Resolving Vectors
- Two vectors can be represented by a single resultant vector
- Resolving a vector is the opposite of adding vectors
- A single resultant vector can be resolved
- This means it can be represented by two vectors, which in combination have the same effect as the original one
- When a single resultant vector is broken down into its parts, those parts are called components
- For example, a force vector of magnitude F and an angle of θ to the horizontal is shown below
The resultant force F at an angle θ to the horizontal
- It is possible to resolve this vector into its horizontal and vertical components using trigonometry
The resultant force F can be split into its horizontal and vertical components
- For the horizontal component, Fx = F cos θ
- For the vertical component, Fy = F sin θ
Example: Forces on an Inclined Plane
- Objects on an inclined plane is a common scenario in which vectors need to be resolved
- An inclined plane, or a slope, is a flat surface tilted at an angle, θ
- Instead of thinking of the component of the forces as horizontal and vertical, it is easier to think of them as parallel or perpendicular to the slope
- The weight of the object is vertically downwards and the normal (or reaction) force, R is always vertically up from the object
- The weight W is a vector and can be split into the following components:
- W cos (θ) perpendicular to the slope
- W sin (θ) parallel to the slope
- If there is no friction, the force W sin (θ) causes the object to move down the slope
- The object is not moving perpendicular to the slope, therefore, the normal force R = W cos (θ)

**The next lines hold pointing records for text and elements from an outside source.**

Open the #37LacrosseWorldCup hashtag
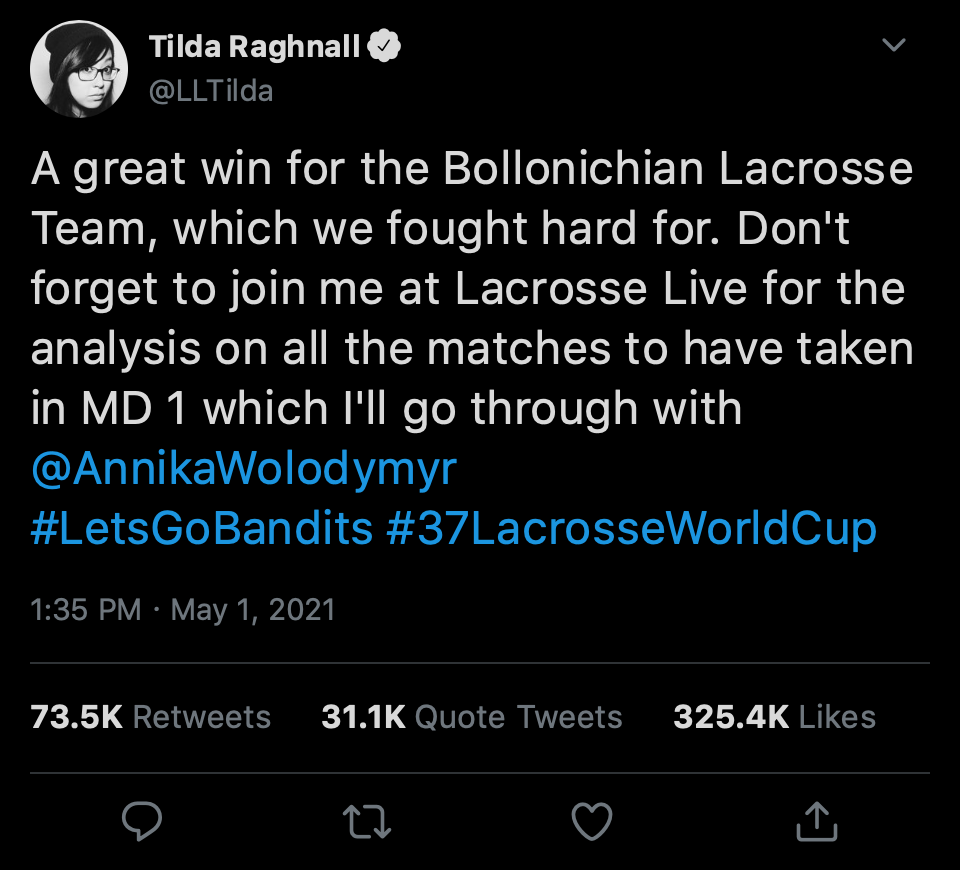 click(x=631, y=528)
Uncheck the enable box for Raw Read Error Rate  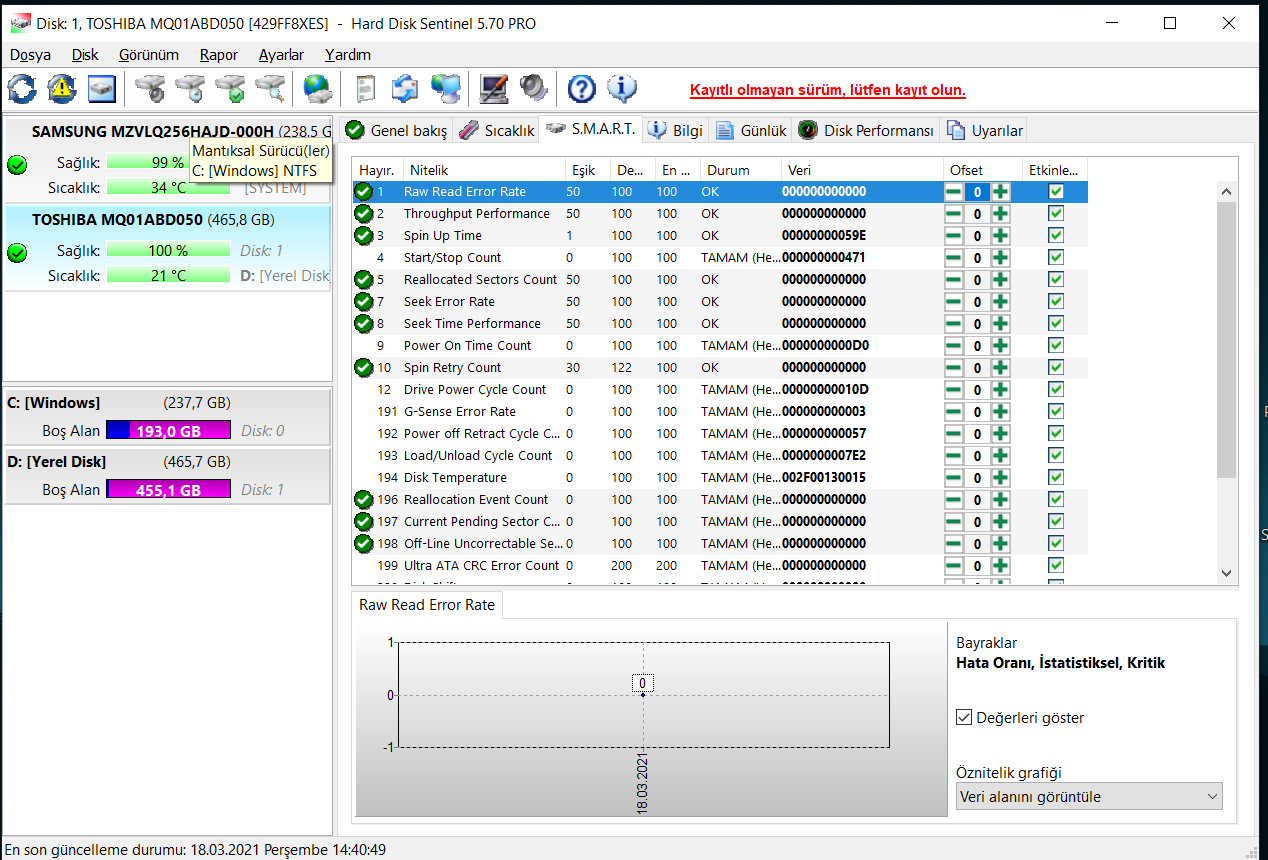tap(1056, 192)
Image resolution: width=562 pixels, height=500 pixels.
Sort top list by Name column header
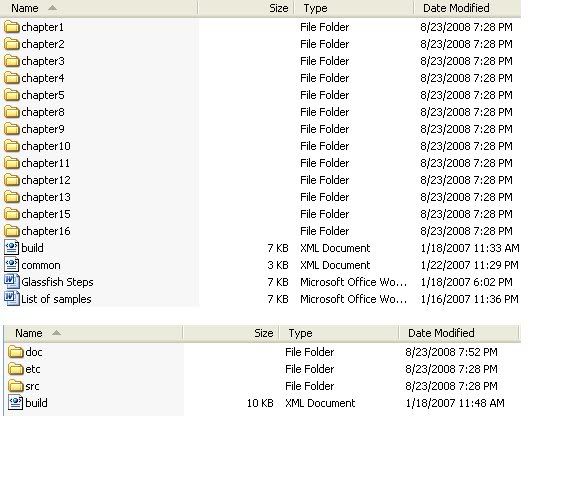point(99,8)
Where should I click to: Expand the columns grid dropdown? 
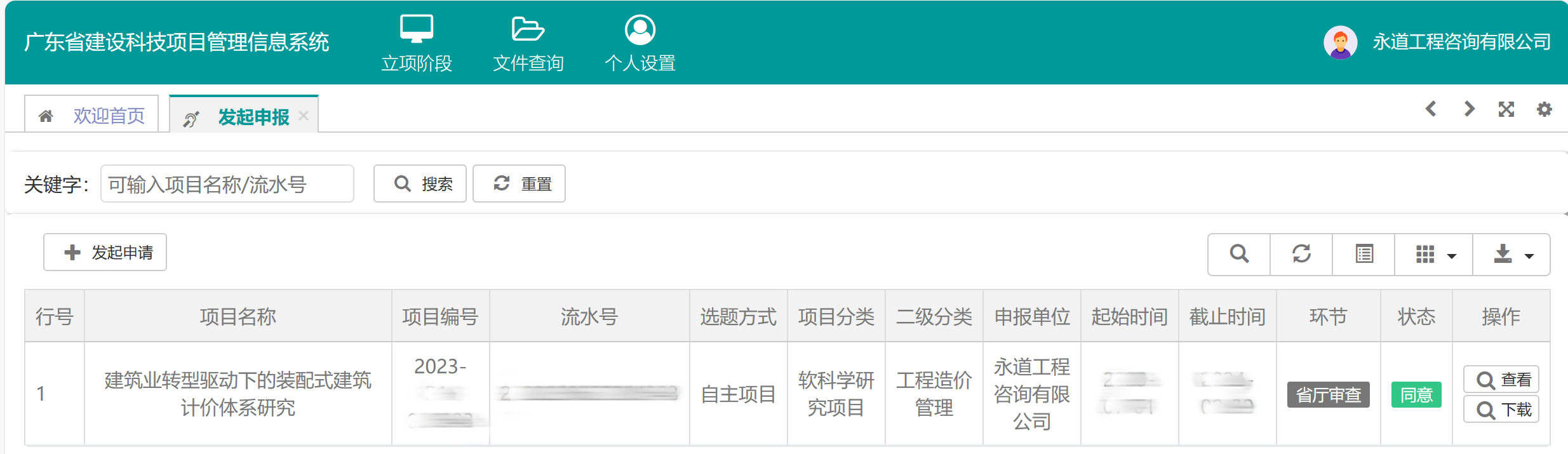click(1434, 255)
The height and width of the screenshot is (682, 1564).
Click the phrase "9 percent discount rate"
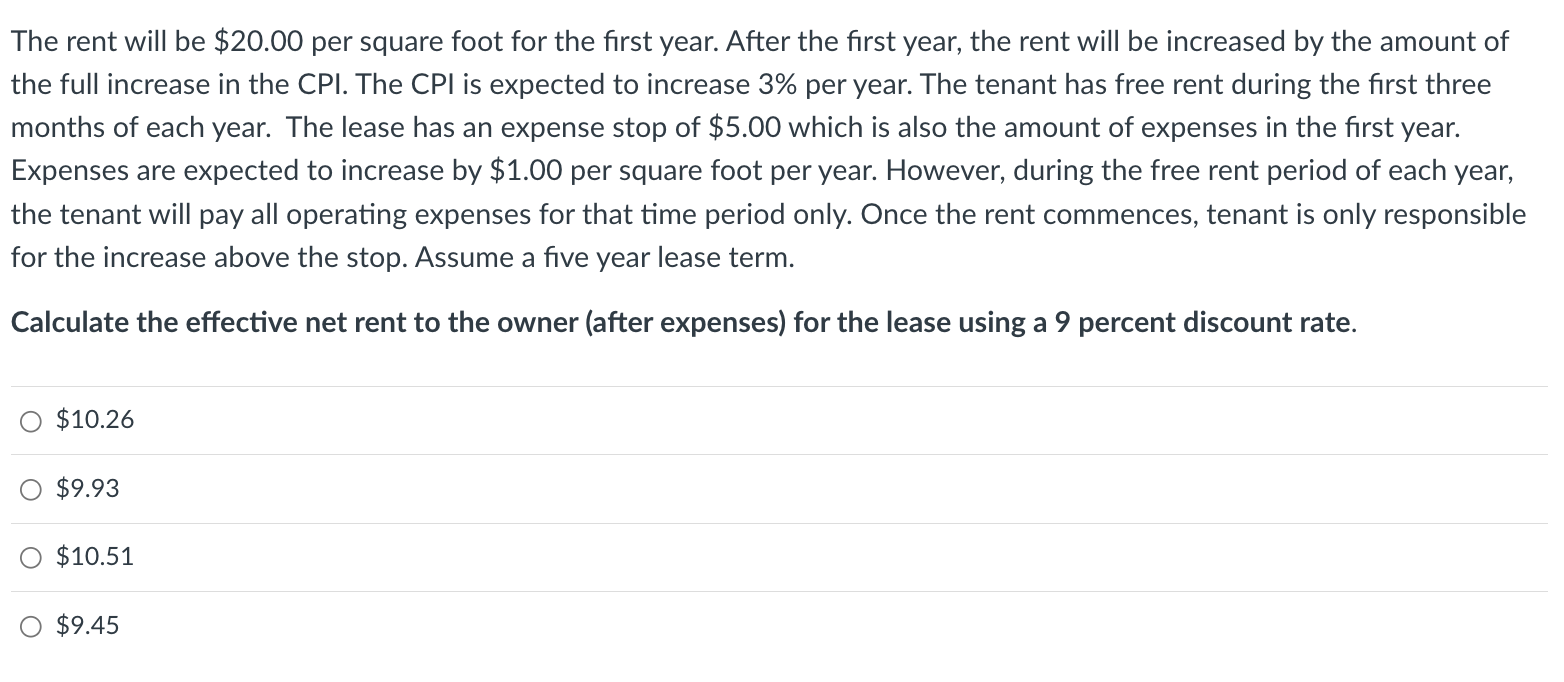tap(1200, 322)
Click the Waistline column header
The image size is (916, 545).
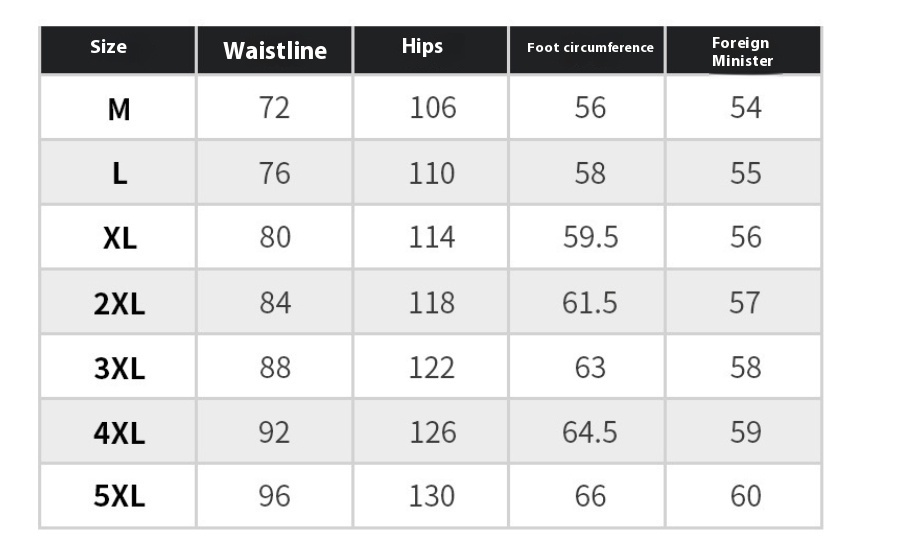[275, 51]
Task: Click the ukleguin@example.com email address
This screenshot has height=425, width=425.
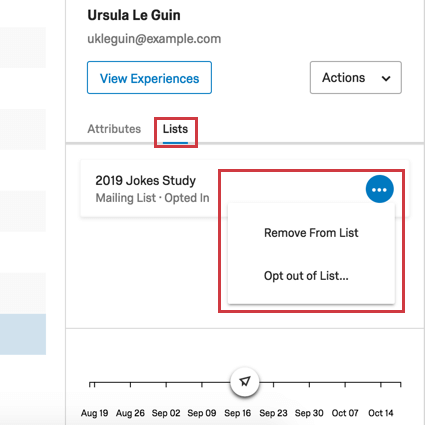Action: coord(154,39)
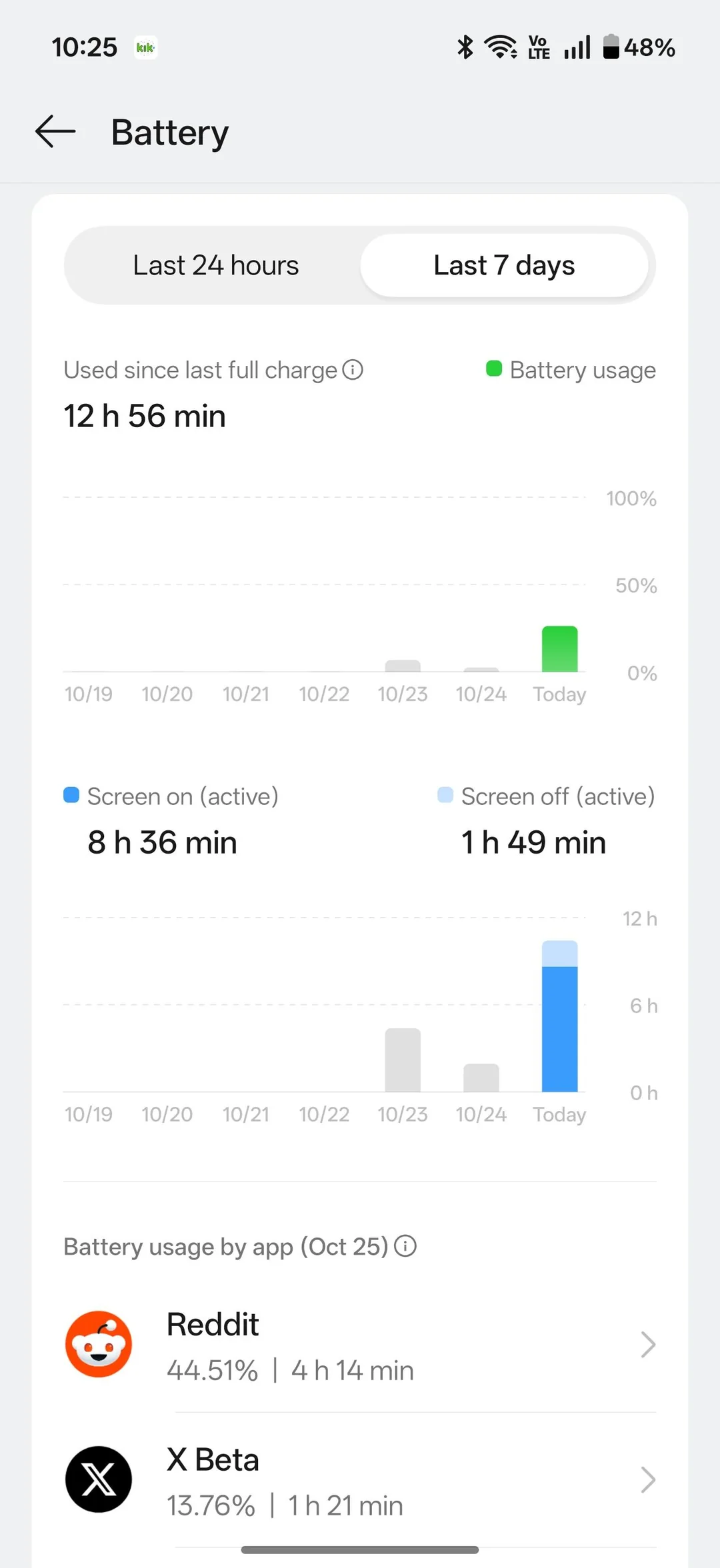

The weight vector of an object on an inclined plane can be split into its components parallel and perpendicular to the slope
Worked example
A helicopter provides a lift of 250 kN when the blades are tilted at 15º from the vertical.Calculate the horizontal and vertical components of the lift force.
Step 1: Draw a vector triangle of the resolved forces
Step 2: Calculate the vertical component of the lift force
Vertical = 250 × cos(15) = 242 kN
Step 3: Calculate the horizontal component of the lift force
Horizontal = 250 × sin(15) = 64.7 kN
Examiner Tip
If you're unsure as to which component of the force is cos θ or sin θ, just remember that the cos θ is always the adjacent side of the right-angled triangle AKA, making a 'cos sandwich'